In the modern world, mathematics education plays a key role in developing critical thinking and analytical skills needed for successful adaptation to rapidly changing technological and social conditions.

Social, cultural, geographical, and economic factors influence the development of students' thinking [Chesters, 2022; Mali, 2022]. According to Rosstat data, 75% of university students come from urban areas, while 21% come from villages and rural settlements. This highlights the importance of research aimed at studying the peculiarities of teaching urban and rural students. Studies [Chesters, 2022] indicate that rural youth generally have lower educational aspirations than their urban peers. In this regard, we should note the results of a team of authors who proposed a model considering regional risks to improve the quality of education in rural schools in Bashkortostan [Gumerova, 2023]. R. Parsons [Parsons, 2022] was among the first to identify the mismatch of social and cultural contexts as a barrier to education for rural and non-rural youth. On one hand, this difference lies in the socioeconomic status between rural and urban families [Koricich, 2018], and on the other, in the professional aspirations of rural and non-rural youth [Francis, 2022].

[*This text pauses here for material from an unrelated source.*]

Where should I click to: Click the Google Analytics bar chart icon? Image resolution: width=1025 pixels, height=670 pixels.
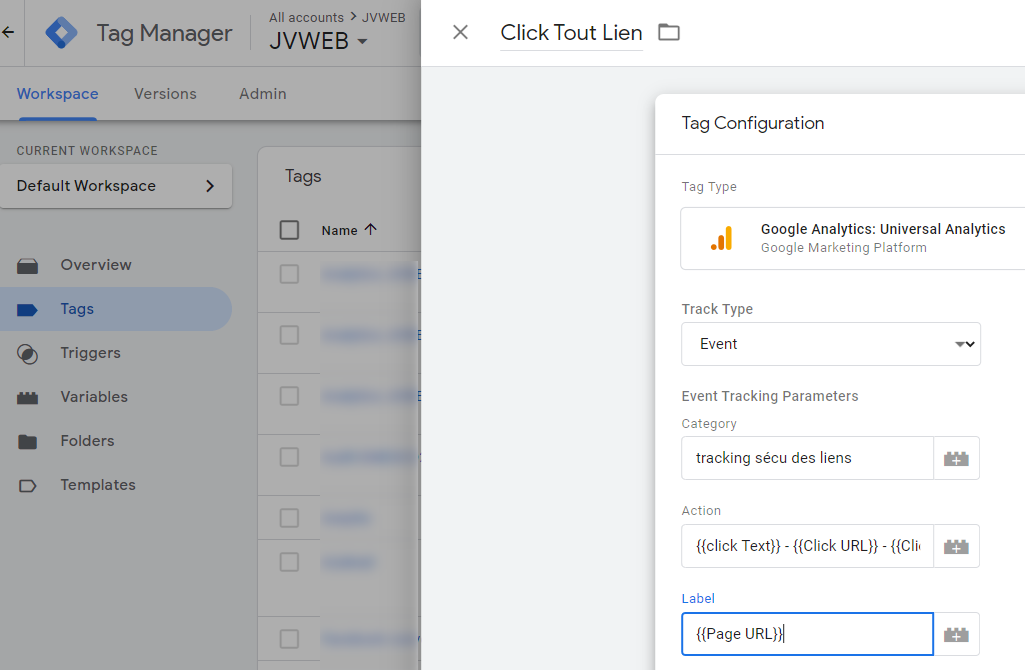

In exploring the development of students’ mathematical skills and identifying influencing factors, researchers examined thought structures, math anxiety [Asherft, 2019], and emotional experience [Mali, 2022]. The significance of these factors for the development of mathematical skills is confirmed by numerous studies (see, for example, [Vygotsky, 1999; Piaget, 1983; Asherft, 2019]), including [Shvarts, 2011; Mali, 2022] which discuss their influence on the understanding of mathematics. Although there are differing opinions on the phenomenon of mathematical understanding (see, for example, [Kuzniak, 2022; Tuktamyshov, 2022a]), the number of studies in this area has recently been increasing, particularly among foreign researchers (see the review [Şefik, 2021]; among domestic studies, see [Gromova, 2014]).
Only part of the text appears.